*** Begin section ***

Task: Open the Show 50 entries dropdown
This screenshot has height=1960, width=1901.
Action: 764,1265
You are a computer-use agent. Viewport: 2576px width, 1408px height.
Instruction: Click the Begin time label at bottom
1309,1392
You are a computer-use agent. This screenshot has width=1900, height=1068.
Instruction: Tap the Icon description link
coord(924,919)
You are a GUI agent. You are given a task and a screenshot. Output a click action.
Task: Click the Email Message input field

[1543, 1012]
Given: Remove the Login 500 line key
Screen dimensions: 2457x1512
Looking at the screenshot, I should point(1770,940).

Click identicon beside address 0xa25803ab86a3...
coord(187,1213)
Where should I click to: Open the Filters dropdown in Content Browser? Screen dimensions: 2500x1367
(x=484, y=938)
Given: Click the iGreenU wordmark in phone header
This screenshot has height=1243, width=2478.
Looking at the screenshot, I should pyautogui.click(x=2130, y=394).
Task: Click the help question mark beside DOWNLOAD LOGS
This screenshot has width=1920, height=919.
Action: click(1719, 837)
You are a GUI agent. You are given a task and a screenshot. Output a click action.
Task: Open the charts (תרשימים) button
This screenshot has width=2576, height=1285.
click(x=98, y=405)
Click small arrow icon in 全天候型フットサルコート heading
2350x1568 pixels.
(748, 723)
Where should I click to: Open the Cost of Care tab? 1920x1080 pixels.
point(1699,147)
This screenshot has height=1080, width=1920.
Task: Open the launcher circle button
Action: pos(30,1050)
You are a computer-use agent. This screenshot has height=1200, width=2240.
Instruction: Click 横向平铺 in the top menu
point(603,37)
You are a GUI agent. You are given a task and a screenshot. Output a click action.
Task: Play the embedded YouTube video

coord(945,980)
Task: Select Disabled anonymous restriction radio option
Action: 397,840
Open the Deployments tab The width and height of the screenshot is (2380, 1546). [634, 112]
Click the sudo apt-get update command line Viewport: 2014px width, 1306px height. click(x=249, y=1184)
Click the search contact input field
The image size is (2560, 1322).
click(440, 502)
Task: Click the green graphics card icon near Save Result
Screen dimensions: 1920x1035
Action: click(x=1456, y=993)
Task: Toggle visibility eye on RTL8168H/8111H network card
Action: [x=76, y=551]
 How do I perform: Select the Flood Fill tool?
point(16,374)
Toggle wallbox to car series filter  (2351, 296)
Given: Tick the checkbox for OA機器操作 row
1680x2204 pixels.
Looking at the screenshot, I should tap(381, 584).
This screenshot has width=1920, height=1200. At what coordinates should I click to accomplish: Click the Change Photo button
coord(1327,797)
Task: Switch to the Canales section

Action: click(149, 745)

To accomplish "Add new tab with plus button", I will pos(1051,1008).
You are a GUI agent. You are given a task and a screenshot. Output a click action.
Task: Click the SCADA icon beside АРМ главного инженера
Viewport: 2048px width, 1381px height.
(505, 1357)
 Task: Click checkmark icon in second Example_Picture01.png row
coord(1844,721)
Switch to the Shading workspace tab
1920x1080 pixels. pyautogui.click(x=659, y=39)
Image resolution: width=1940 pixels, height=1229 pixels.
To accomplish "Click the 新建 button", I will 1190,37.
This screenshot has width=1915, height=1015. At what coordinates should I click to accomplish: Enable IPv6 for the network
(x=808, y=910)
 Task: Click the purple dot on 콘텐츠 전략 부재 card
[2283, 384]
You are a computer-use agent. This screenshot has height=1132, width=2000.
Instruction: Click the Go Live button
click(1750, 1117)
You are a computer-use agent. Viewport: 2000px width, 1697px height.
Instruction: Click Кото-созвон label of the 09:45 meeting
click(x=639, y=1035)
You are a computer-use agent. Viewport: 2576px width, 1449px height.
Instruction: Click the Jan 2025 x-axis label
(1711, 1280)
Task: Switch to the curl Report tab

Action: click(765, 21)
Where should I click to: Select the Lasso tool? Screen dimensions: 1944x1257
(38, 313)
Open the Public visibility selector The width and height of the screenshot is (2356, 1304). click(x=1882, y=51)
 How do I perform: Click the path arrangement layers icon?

*** End section ***

How to complete this task: Note each line above that holds "will", then copy all of them.

Solution to the exercise:
To accomplish "Add new tab with plus button", I will pos(1051,1008).
To accomplish "Click the 新建 button", I will 1190,37.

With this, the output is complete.